Dr Hayes emphasised that all measures of personal distress are significantly more prevalent in trainee doctors than in consultants: “It’s possible that the distress and poor workplace wellbeing experienced by these doctors have an impact on patient care, though this was not specifically measured in the study.”

Irish hospital doctors' working hours exceed those of the European Working Time Directive

Dr O’Dea considered doctor burnout and patient care. “Patients receiving care from doctors with high burnout levels can be put at risk of harm,” he said. “Stressed, burned-out, and dissatisfied physicians reported a greater likelihood of making errors and reported more frequent instances of suboptimal patient care.”

Although doctor burnout in Ireland is high, there is an element of resilience among physicians determined to protect their patients’ interests. Thus, O’Dea and colleagues cited evidence to show that Irish GPs “are still able to derive satisfaction from their work and to feel efficacious, and that patients are less likely to receive substandard care”. Dr Murphy observes: “Juggling clinical, educational, research and advocacy roles is hard.

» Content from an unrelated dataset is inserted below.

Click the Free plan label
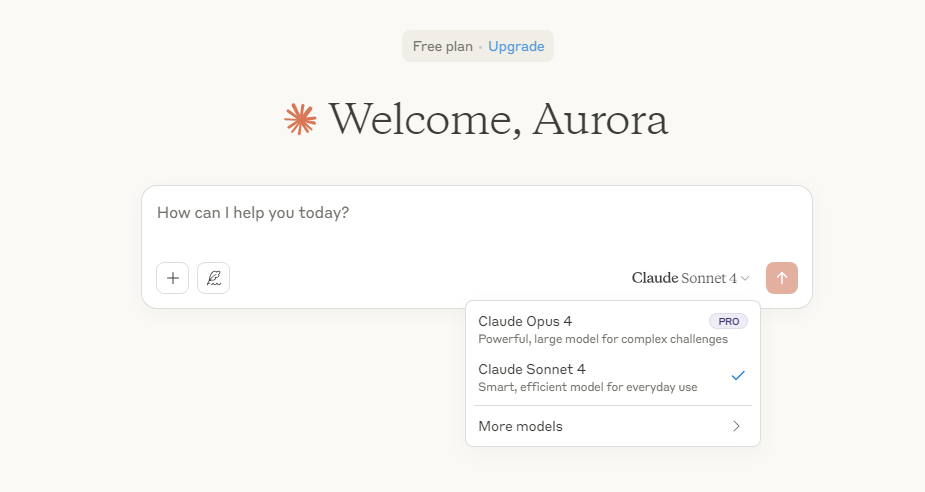The image size is (925, 492). (x=442, y=47)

But despite that, and although I have significant financial insecurity, I wouldn’t change my job.”

Why does doctor burnout occur, and how can it be addressed?

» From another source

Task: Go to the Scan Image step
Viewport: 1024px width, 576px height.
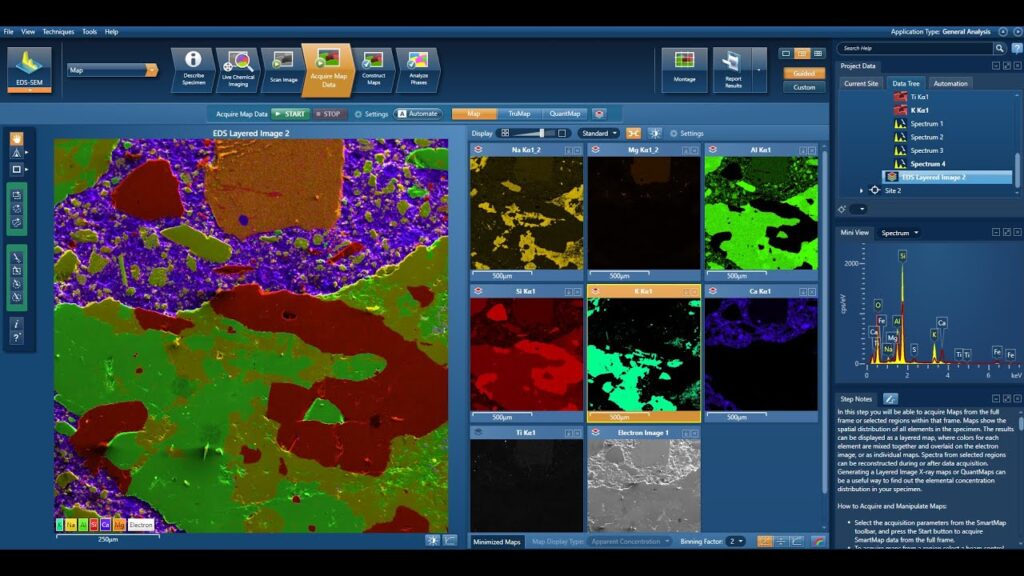Action: tap(283, 66)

“As a doctor in training,” says Murphy, “both training and supervision were substandard. I was burned out, so I became very active with my union. But I was also fortunate to see, having worked in other healthcare systems, that training didn’t have to be coupled with burnout if the contract and culture were different. Often, when I’m burned out I look at my contract and the culture in which I work. Fix these and rest will follow.”

Dr O’Dea suggests some primary behavioural preventive measures: “These include improvements in dealing with stress, the use of relaxation techniques, learning to say ‘no’, cultivating hobbies, upholding social relationships and reducing false expectations. Secondary prevention involves early recognition of the disease or syndrome – ie stress management training in the case of burnout. Tertiary prevention deals with rehabilitation and preventing relapses of disease – such as counselling and occupational health services.”

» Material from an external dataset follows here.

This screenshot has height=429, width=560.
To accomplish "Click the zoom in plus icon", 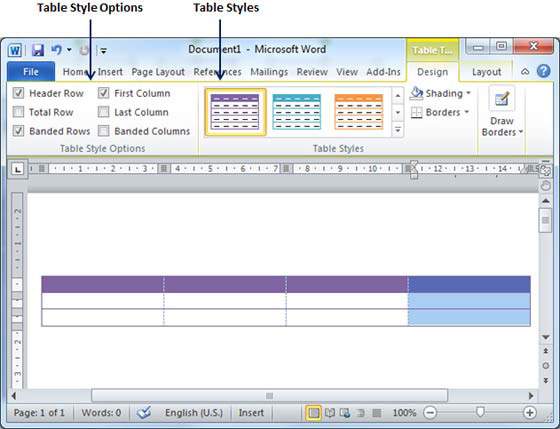I will pyautogui.click(x=529, y=413).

O'Dea also stresses the importance of GPs being aware of the warning signs of burnout and taking appropriate protective action, citing useful resources regarding on the ICGP website.

In their BMJ Open report, Hayes and colleagues encourage an employer "to prioritise the welfare of its staff by addressing deep-rooted systemic problems contributing to the challenging work environment, such as low staff numbers, long work hours, work organisation and poor people management".

Noting that Irish hospital doctors’ working hours exceed those of the European Working Time Directive (EWTD), they “encourage employers to continue working towards achieving compliance with EWTD while also monitoring the unintended consequences such as the break-up of teams and poor-quality handover with its implications for patient care.” The wellbeing of frontline staff, Hayes observes, “should be a top priority for hospital managers, policy makers and the health services, not least because it can impact on the quality and safety of patient care.”

Dr Hayes’ warning is also applicable to general practice, with Dr Murphy witnessing some of his close GP friends who consider the risks too great and rewards too little, “and they have exited the profession for an ‘easier’ clinical job, which pays more money. I understand their reasons, but the government must listen to GPs.”

Toxic work environments not only affect physicians, but nursing staff and other healthcare professionals, with implications for public health. It is clear that policy makers and employers should address this problem as a matter of urgency.